Tim Crowder of Two Cousin Pipe Racks (dot) com, recently had some of his art showcased on the cover of Pipes & Tobacco magazine. See picture.
His theme was Important / Influential Pipe Smokers.

Some really nice touches Tim has to make the pictures work well.



His list includes:
Einstein
Fitzgerald
Le Corbusier
Fritz Piaget
Jorn
Boulle
Jung
Casals
Thurber
Clemens
Faulkner
Simenon
Breton
Russell
Wodehouse
Nordh
Tolkien
Hubble
Frisch
Goodlin
Wainright
Bennett Jr.
Howard
O' Casey
Conan Doyle


----------



## ghe-cl

*Re: Favorite pipe smokers in history/pop culture*

Wall Street Journal ran a nice photo the other day of George Gershwin playing the piano while smoking a pipe.
And don't forget Maigret. The title of a collection of one of Simenon's Maigret short story collections was Maigret's pipe.


----------



## MarkC

*Re: Favorite pipe smokers in history/pop culture*

Tommy Chong.

Of course, I've switched..uh...'blends' since back in the day...


----------



## indigosmoke

*Re: Favorite pipe smokers in history/pop culture*

A Few More Favs:

Fred MacMurray (Steve Douglas)









Yul Brenner









Babe Ruth


----------



## indigosmoke

*Re: Favorite pipe smokers in history/pop culture*



McFortner said:


> Generals Patton and MacArthur both smoked pipes.
> 
> Michael


Generals Curtis LeMay and Claire Chennault as well.


----------



## Randy_LL

*Re: Favorite pipe smokers in history/pop culture*

Sherlock Holmes


----------



## DubintheDam

*Re: Favorite pipe smokers in history/pop culture*

just thought I'd throw this great link in here:

Famous Pipe Smokers

to me the coolest is Cary Grant and Huckleberry Finn has got to be the best fictional character....I can still remember the joy I would feel whenever we read him in school. And yes we did read books in school, when we weren't at mass.


----------



## Mr.Lordi

*Re: Favorite pipe smokers in history/pop culture*



Zeabed said:


> Popeye inspired me to smoke a pipe. He had less luck with spinach, however.
> 
> Also, Stephen Frye.

Entries on where items appear:
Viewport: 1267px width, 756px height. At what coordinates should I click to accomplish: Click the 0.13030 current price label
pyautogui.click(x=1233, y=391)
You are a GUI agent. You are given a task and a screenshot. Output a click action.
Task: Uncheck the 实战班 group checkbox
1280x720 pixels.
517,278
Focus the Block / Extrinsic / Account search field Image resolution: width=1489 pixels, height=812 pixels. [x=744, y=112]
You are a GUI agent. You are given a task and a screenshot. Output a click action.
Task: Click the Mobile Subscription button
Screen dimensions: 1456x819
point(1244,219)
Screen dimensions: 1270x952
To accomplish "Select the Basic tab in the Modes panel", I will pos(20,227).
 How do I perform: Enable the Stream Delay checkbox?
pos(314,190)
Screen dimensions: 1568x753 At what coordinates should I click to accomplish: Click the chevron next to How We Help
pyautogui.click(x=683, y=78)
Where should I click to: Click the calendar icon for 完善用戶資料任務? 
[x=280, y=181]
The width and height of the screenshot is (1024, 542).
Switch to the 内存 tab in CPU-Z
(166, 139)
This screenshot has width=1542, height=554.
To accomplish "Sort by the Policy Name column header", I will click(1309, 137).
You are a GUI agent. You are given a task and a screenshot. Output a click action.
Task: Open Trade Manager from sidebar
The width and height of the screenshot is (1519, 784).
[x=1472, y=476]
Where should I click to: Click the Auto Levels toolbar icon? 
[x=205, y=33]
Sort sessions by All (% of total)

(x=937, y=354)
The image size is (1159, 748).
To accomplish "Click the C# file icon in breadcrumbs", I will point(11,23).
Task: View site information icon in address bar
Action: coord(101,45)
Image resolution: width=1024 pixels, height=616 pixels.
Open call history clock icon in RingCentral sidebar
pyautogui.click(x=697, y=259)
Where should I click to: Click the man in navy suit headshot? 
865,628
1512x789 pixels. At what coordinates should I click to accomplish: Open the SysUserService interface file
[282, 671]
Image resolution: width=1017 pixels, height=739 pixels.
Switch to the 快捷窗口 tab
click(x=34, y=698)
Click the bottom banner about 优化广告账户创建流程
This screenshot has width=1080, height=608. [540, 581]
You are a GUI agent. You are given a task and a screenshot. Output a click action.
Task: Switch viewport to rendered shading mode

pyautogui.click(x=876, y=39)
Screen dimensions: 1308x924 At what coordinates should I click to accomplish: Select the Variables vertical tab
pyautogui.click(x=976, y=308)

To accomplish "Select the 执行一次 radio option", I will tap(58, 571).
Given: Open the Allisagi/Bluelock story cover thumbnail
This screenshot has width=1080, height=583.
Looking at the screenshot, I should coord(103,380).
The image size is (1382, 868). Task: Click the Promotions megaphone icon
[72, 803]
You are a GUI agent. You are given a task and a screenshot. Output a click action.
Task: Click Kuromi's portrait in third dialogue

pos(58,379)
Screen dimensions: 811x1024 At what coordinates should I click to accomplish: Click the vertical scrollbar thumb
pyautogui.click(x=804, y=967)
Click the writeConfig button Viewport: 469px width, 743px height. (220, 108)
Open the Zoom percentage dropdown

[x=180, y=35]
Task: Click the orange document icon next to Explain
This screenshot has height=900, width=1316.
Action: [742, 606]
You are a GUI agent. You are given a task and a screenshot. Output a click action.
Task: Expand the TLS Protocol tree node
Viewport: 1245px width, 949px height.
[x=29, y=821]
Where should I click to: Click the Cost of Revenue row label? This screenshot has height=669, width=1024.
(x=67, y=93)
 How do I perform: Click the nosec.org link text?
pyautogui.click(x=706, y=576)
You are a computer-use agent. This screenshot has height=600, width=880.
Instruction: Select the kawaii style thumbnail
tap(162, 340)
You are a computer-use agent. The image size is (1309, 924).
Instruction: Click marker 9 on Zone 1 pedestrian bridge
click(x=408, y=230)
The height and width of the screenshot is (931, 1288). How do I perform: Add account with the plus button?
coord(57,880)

• Tasks to carry out:
A: In the pipe smokers forum thread, where was Tim Crowder's art showcased?
B: Carry the pipe smokers forum thread on from its last line.

• Answers by task:
A: On the cover of Pipes & Tobacco magazine.

B:
Popeye was probably the cause of my love for pipes, as well. I used to watch that as a kid, a lot, and even had my dad buy me a cob to chew on. lol, and he did have luck with the spinach, as I ate a lot of it as a child, because I liked Popeye...even tried the Popeye brand spinach. lol

Then again, I also used to say my prayers and take my vitamins because Hulk Hogan told me, too! :/ lol

Hugh Hefner comes to mind as someone who smoked a pipe, that I'm a fan of. Even tried Mixture 79 because it was his favorite blend.

I've always been a fan of those 1950's tv dads/tobacco ad dads with pipes, because they were always wise gentleman. lol, I liked that style so much, I actually went out and bought one of those cardigan sweaters to go with my pipe. I even have Buddy Holly glasses. lol


----------



## Mr.Lordi

*Re: Favorite pipe smokers in history/pop culture*



MarkC said:


> Tommy Chong.
> 
> Of course, I've switched..uh...'blends' since back in the day...


Come on, admit it, you still have a fondness for O'Reilly's Mixture 420, don't ya? :hippie:

lol


----------



## indigosmoke

*Re: Favorite pipe smokers in history/pop culture*

And that's the way it is...


----------



## Zeabed

*Re: Favorite pipe smokers in history/pop culture*



indigosmoke said:


> And that's the way it is...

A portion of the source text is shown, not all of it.